Steel coils. Picture: BLOOMBERG
Steel coils. Picture: BLOOMBERG

India’s largest maker of stainless steel, Jindal Stainless (Hisar), warned on Tuesday that New Delhi’s decision to sign a new trade deal with China could lead to a surge in cheaper imports and hurt domestic producers.

Delhi-based Jindal Stainless, whose quarterly profit dropped for the first time in more than a year, said the inclusion of flat stainless-steel products in the Regional Comprehensive Economic Partnership (RCEP) would force some small Indian steel companies to close.

Indian Prime Minister Narendra Modi will take part in the latest talks on RCEP, touted as a free-trade deal that will encompass more than a third of the world’s GDP.

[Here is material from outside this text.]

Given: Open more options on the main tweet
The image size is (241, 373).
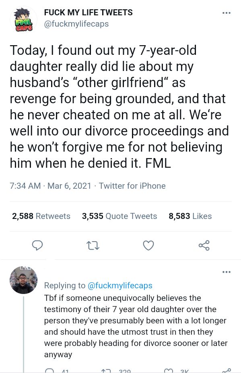Looking at the screenshot, I should [227, 13].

The pact involves 16 countries, including the Association of Southeast Asian Nations, Australia, China, India, Japan, New Zealand and South Korea, but not the US.

“India will become a dumping ground for all goods through this open-door policy approach by the government,” Jindal Stainless said in a statement.

India is already staring at higher stainless-steel imports in 2018, with overseas purchases at 453,693-million tons in the first five months of fiscal 2018/19, 94%  of total purchases in the previous year.

Earlier in 2018, India launched an investigation into subsidised production and exports of welded stainless-steel pipes and tubes from China and Vietnam.